** start Excerpted passage **
BRIEF DESCRIPTION OF THE DRAWINGS
FIG. 1 (Prior Art) shows a simplified schematic view of an FCC unit with a
conventional stripper.
FIG. 2 (Invention) shows an evacuated stripper with vapor recycle.
DETAILED DESCRIPTION
Description of Preferred Embodiments
FIG. 1 is a simplified schematic view of an FCC unit of the prior art,
similar to the Kellogg Ultra Orthoflow converter Model F shown as FIG. 17
of Fluid Catalytic Cracking Report, in the Jan. 8, 1990 edition of Oil &
Gas Journal.
A heavy feed such as a gas oil or vacuum gas oil is added to riser reactor
6 via feed injection nozzles 2. The cracking reaction is completed in the
riser reactor, which takes a 90.degree. turn at the top of the reactor at
elbow 10. Spent catalyst and cracked products discharged from the riser
reactor pass through riser cyclones 12 which efficiently separate most of
the spent catalyst from cracked product. Cracked product is discharged
into disengager 14, and eventually removed via upper cyclones 16 and sent
via conduit 18 to the fractionator.
** end Excerpted passage **
** start Information shown **
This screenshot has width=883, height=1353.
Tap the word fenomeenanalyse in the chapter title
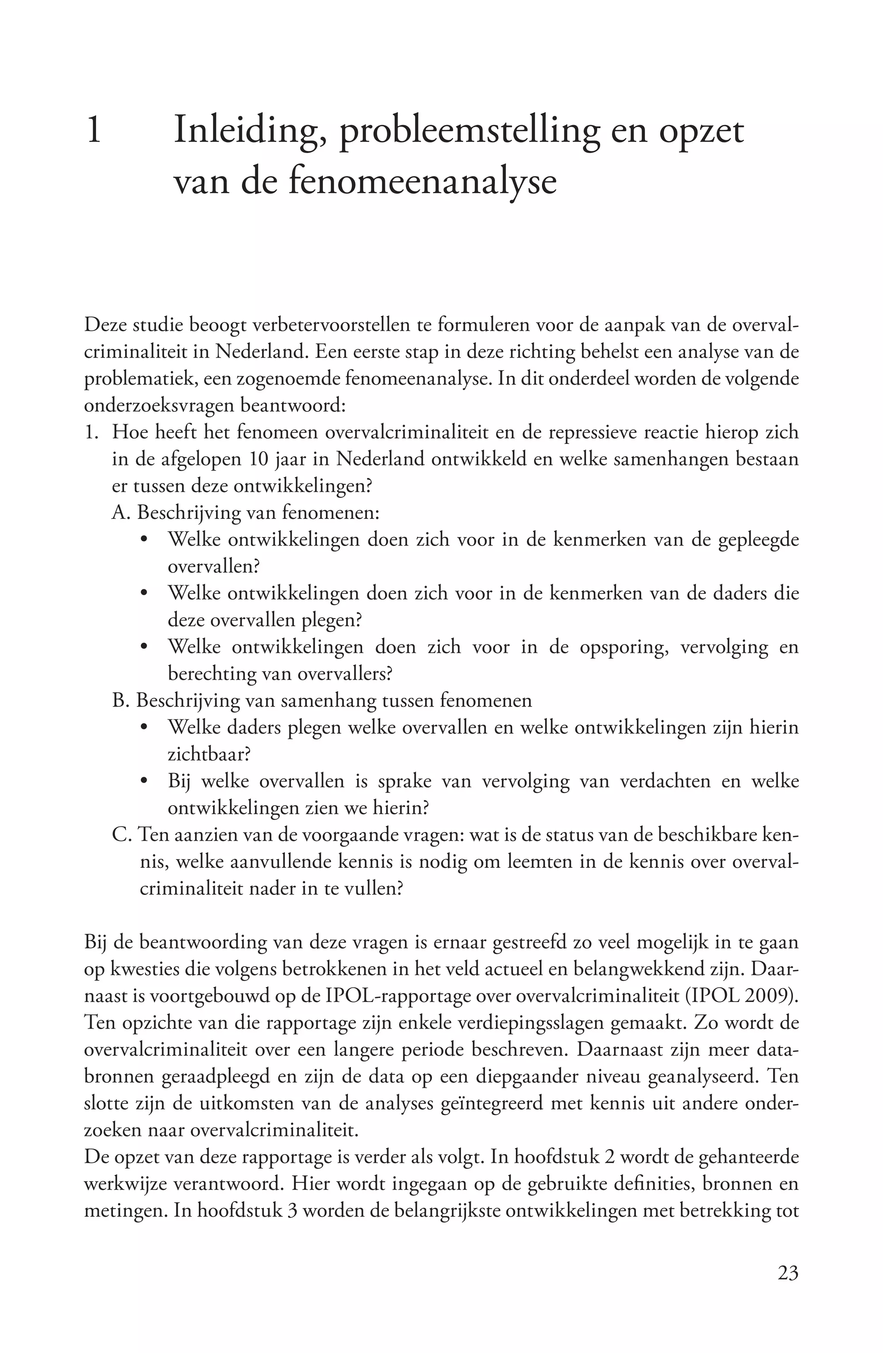pyautogui.click(x=423, y=183)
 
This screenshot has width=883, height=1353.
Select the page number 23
pyautogui.click(x=788, y=1272)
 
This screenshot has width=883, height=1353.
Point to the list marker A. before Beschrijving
pyautogui.click(x=122, y=513)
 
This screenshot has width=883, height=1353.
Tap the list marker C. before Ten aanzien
pyautogui.click(x=122, y=835)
** end Information shown **
Set of tasks.
A - Can you rewrite the stretch from "BRIEF DESCRIPTION OF" through "with vapor recycle." in the FCC unit passage, with "stripper" replaced by "stripping vessel"?
B - Could you continue the description of the FCC unit from the point where it stops?

The results.
A -
BRIEF DESCRIPTION OF THE DRAWINGS
FIG. 1 (Prior Art) shows a simplified schematic view of an FCC unit with a
conventional stripping vessel.
FIG. 2 (Invention) shows an evacuated stripping vessel with vapor recycle.

B -
Spent catalyst is discharged down from a dipleg of riser cyclones 12 into
catalyst stripper 8, where one, or preferably 2 or more, stages of steam
stripping occur, with stripping steam admitted via lines 19 and 21. The
stripped hydrocarbons, and stripping steam, pass into disengager 14 and
are removed with cracked products after passage through upper cyclones 16.
Stripped catalyst is discharged down via spent catalyst standpipe 26 into
catalyst regenerator 24. The flow of catalyst is controlled using spent
catalyst plug valve 36.
This stripper design is one of the most efficient strippers used in modern
FCC units, due in large part to its generous size. Most riser reactor
FCC's have strippers disposed as annular beds about the riser reactor, and
do not provide as much cross sectional area for catalyst flow as does the
design shown in FIG. 1.
Catalyst is regenerated in regenerator 24 with air, added via air lines and
an air grid distributor not shown. Catalyst cooler 28 allows heat to be
removed from the regenerator, if desired. Regenerated catalyst is
withdrawn from the regenerator via regenerated catalyst plug valve
assembly 30 and discharged via lateral 32 into the base of riser reactor 6
to crack fresh feed injected via injectors 2. Flue gas, and some entrained
catalyst discharge into a dilute phase region in the upper portion of
regenerator 24. Entrained catalyst is separated from flue gas in multiple
stages of cyclones 4, and discharged 8 into plenum 20 for discharge to the
flare via line 22.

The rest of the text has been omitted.